_Data listing_:
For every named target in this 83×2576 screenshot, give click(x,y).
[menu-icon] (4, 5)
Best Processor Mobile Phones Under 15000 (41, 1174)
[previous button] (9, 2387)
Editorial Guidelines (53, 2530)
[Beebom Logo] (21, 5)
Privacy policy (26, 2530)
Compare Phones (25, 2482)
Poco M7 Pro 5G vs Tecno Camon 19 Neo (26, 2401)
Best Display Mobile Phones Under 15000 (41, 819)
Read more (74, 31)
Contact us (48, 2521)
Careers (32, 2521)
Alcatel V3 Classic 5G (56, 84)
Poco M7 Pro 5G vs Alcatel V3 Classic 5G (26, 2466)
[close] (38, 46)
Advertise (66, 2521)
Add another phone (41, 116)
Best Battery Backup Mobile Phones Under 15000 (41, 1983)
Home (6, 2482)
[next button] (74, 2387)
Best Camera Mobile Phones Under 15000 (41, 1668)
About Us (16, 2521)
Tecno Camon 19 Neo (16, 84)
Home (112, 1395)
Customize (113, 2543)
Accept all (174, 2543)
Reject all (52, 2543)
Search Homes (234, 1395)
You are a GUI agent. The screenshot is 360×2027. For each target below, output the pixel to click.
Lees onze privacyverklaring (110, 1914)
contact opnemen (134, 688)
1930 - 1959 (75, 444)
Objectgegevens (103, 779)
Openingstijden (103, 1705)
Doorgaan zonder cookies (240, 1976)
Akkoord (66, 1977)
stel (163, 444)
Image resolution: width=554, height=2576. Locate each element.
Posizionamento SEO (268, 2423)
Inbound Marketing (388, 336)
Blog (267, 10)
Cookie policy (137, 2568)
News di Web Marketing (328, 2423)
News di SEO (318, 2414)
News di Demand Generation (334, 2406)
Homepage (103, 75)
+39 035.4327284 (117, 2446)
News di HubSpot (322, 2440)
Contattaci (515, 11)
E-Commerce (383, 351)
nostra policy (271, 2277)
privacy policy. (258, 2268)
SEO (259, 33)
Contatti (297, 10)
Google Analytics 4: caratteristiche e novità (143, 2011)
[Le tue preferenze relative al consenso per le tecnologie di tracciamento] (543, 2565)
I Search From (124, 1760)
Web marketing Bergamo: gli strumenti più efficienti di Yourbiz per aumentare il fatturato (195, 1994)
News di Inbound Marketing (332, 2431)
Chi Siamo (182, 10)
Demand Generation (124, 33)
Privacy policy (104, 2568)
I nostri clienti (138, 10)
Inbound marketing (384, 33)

_Exercise directions_:
What is wanted is an exact repeat of the lines from the one with "Google Analytics 4: caratteristiche" through the last line of the listing above, and no other text.

_Exercise output_:
Google Analytics 4: caratteristiche e novità (143, 2011)
[Le tue preferenze relative al consenso per le tecnologie di tracciamento] (543, 2565)
I Search From (124, 1760)
Web marketing Bergamo: gli strumenti più efficienti di Yourbiz per aumentare il fatturato (195, 1994)
News di Inbound Marketing (332, 2431)
Chi Siamo (182, 10)
Demand Generation (124, 33)
Privacy policy (104, 2568)
I nostri clienti (138, 10)
Inbound marketing (384, 33)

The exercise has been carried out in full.